OBJECTIVES
1. Decide whether each statement agrees with the editorial on dam breaching and salmon recovery, answering yes or no and quoting the deciding words from it: (a) Dam breaching is still a possibility if the basin-wide fish recovery strategy doesn't work. (b) The federal government plans to assess the recovery programs only once, after 10 years. (c) The agency's draft explains how to tell whether the recovery plan has failed.
2. Reproduce word for word the part of the dam-breaching editorial that opens with the words containing "That dam breaching" and closes with "sense to us.".
3. Carry on the editorial about salmon recovery and dam breaching, starting right after its last sentence.

EXCERPTED TEXT
[start]

That dam breaching didn't make the cut is simply a reflection that it's not a very promising fish-saving strategy, given the high cost and the time it takes to achieve a benefit. Yet dam-breaching remains a possibility, in case the basin-wide fish recovery strategy doesn't work. This makes sense to us.

But the agency's draft doesn't answer the crucial question: How will we know if the recovery plan has failed?

The federal government believes it can measure success by using a set of standards, assessing the various recovery programs after five, eight and 10 years. One standard would be simply the status of the stocks: how many adult wild fish are returning to their home streams and if those returns represent an upward or downward trend. This is a bit troubling to us because so many variables -- other than the Columbia/Snake hydroelectric system -- can affect the salmon's return to spawn.

[end]

ITEMS

[start]

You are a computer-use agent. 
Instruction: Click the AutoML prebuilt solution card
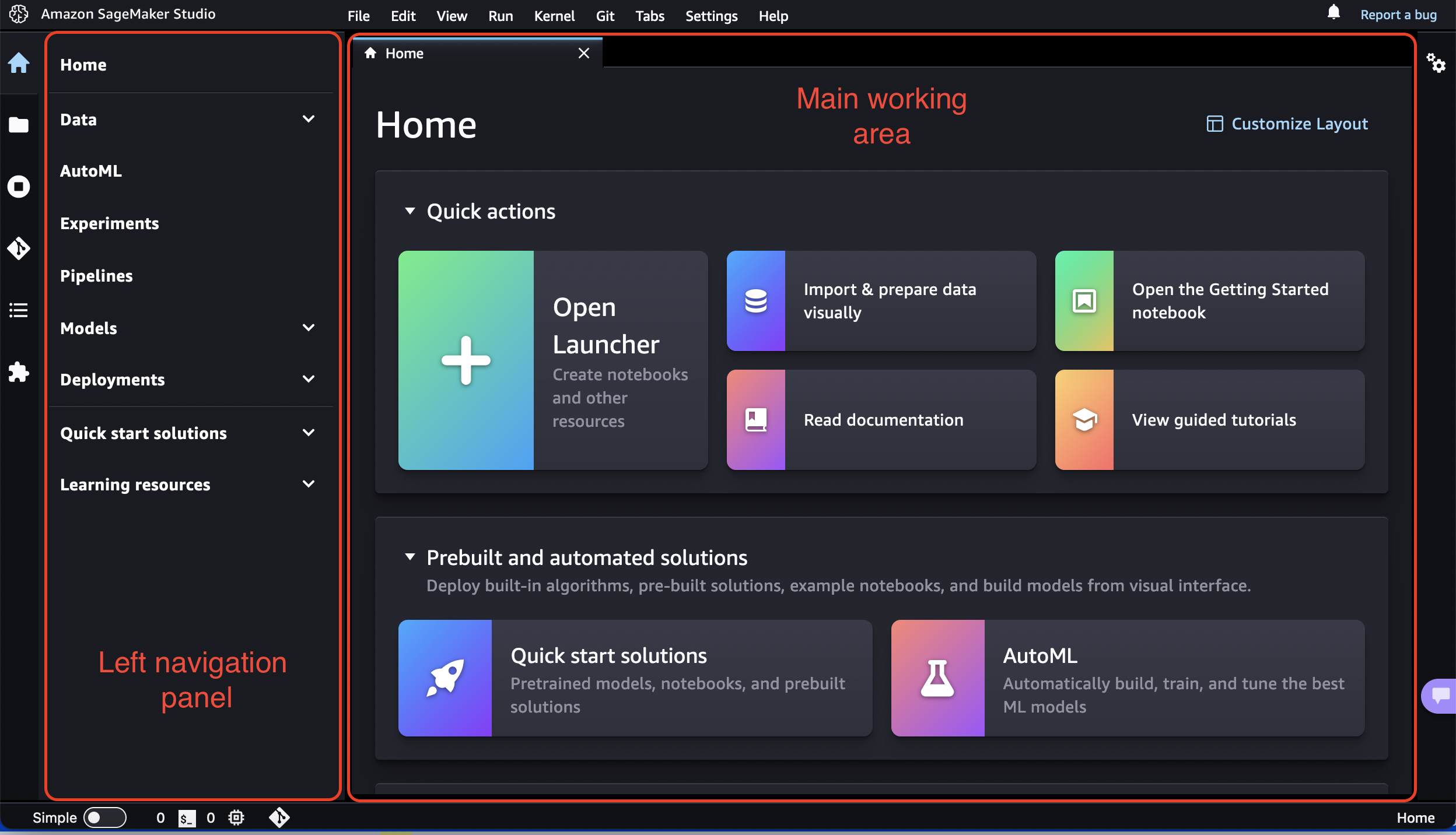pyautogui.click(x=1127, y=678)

[end]
[start]

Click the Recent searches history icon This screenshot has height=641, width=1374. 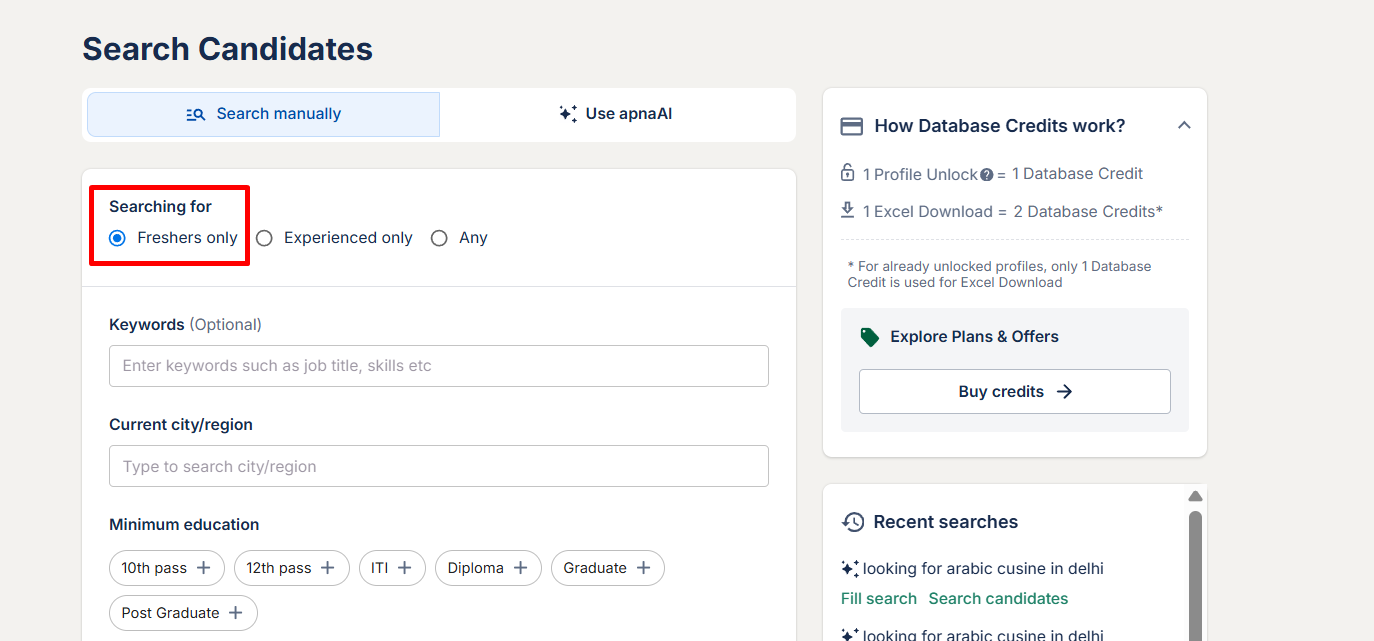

[end]

TASK-BY-TASK OUTPUTS
1.
(a) Yes: "Yet dam-breaching remains a possibility, in case the basin-wide fish recovery strategy doesn't work."
(b) No: "assessing the various recovery programs after five, eight and 10 years."
(c) No: "But the agency's draft doesn't answer the crucial question: How will we know if the recovery plan has failed?"

2.
That dam breaching didn't make the cut is simply a reflection that it's not a very promising fish-saving strategy, given the high cost and the time it takes to achieve a benefit. Yet dam-breaching remains a possibility, in case the basin-wide fish recovery strategy doesn't work. This makes sense to us.

3.
This year, for example it is expected that 1,764 wild Snake River fall chinook -- no doubt helped by improved ocean conditions -- will return to Idaho streams. That's just 500 salmon shy of a de-listing number. Yet the number also represents the largest return of these threatened Snake River-bound fish in a dozen years or more.

So if ocean conditions change and that number decreases a couple of years from now, does that mean that the fishery service's strategies for improving habitat, reducing harvests and overhauling hatcheries has failed? Or does it just mean that ocean conditions made it harder for the Snake River fall chinook to grow up in the ocean?

On the other hand, none of the proposed standards appears impossible to meet. They'll just need to be refined to give scientists a better handle on where the fish go, where they get into trouble and what they need to survive.

Clearly the dam-breaching advocates, many of whom called the plan a failure before they even read it, will continue their national media campaign to persuade the Clinton administration to change its mind and breach the dams.

But we believe if they want to move beyond the polarizing debate over dam breaching, and embrace an honest, science-based effort to rescue all Columbia Basin stocks threatened with extinction, they'll give this plan a chance.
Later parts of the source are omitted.